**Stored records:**
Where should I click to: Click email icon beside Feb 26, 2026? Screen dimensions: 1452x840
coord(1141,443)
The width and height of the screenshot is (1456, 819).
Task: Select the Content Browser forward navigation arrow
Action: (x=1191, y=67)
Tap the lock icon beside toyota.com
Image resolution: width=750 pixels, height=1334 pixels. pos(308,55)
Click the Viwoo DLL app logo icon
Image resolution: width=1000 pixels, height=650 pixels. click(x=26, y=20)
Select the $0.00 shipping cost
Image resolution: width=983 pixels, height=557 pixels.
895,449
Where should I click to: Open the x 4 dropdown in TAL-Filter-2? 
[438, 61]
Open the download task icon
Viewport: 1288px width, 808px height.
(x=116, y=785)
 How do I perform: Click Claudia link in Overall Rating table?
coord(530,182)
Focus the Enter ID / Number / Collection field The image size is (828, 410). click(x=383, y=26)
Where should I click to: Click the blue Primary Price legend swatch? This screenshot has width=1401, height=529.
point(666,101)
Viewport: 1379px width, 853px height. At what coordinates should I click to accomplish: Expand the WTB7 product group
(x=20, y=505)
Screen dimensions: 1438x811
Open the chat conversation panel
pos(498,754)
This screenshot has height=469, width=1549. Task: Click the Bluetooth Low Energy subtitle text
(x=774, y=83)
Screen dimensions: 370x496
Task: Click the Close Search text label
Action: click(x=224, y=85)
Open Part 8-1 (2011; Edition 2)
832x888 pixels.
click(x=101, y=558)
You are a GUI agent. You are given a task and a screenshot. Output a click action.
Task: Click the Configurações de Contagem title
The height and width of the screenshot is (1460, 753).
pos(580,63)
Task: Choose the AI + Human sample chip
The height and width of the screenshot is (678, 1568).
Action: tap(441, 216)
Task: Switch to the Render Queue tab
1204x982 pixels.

**WHAT YOU WILL DO:**
Repeat the data word for word, leaving out no line.

**YOUR SOLUTION:**
Where should I click to: Click email icon beside Feb 26, 2026? Screen dimensions: 1452x840
coord(1141,443)
The width and height of the screenshot is (1456, 819).
Task: Select the Content Browser forward navigation arrow
Action: (x=1191, y=67)
Tap the lock icon beside toyota.com
Image resolution: width=750 pixels, height=1334 pixels. pos(308,55)
Click the Viwoo DLL app logo icon
Image resolution: width=1000 pixels, height=650 pixels. click(x=26, y=20)
Select the $0.00 shipping cost
Image resolution: width=983 pixels, height=557 pixels.
895,449
Where should I click to: Open the x 4 dropdown in TAL-Filter-2? 
[438, 61]
Open the download task icon
Viewport: 1288px width, 808px height.
(x=116, y=785)
 How do I perform: Click Claudia link in Overall Rating table?
coord(530,182)
Focus the Enter ID / Number / Collection field The image size is (828, 410). click(x=383, y=26)
Where should I click to: Click the blue Primary Price legend swatch? This screenshot has width=1401, height=529.
point(666,101)
Viewport: 1379px width, 853px height. At what coordinates should I click to accomplish: Expand the WTB7 product group
(x=20, y=505)
Screen dimensions: 1438x811
Open the chat conversation panel
pos(498,754)
This screenshot has height=469, width=1549. Task: Click the Bluetooth Low Energy subtitle text
(x=774, y=83)
Screen dimensions: 370x496
Task: Click the Close Search text label
Action: click(x=224, y=85)
Open Part 8-1 (2011; Edition 2)
832x888 pixels.
click(x=101, y=558)
You are a GUI agent. You are given a task and a screenshot. Output a click action.
Task: Click the Configurações de Contagem title
The height and width of the screenshot is (1460, 753).
pos(580,63)
Task: Choose the AI + Human sample chip
The height and width of the screenshot is (678, 1568).
Action: tap(441, 216)
Task: Switch to the Render Queue tab
1204x982 pixels.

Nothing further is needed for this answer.